** AIM **
Copy the rows from the line with "Task: Click the Ayarlar gear icon" to the line with "Action: [x=32, y=508]", substituting "cog icon" for "gear icon" and changing nothing else.

** SUPPLIED DATA **
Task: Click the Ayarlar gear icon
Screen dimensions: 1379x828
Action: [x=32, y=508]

...

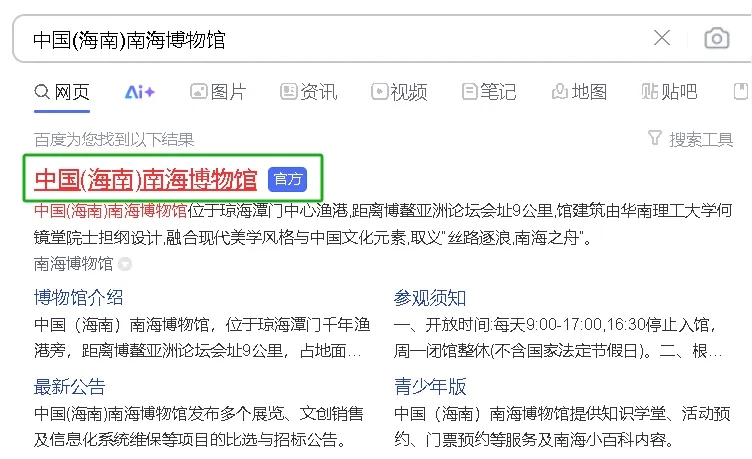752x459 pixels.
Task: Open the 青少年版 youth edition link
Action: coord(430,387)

** EXERCISE SOLUTION **
Task: Click the Ayarlar cog icon
Screen dimensions: 1379x828
Action: [x=32, y=508]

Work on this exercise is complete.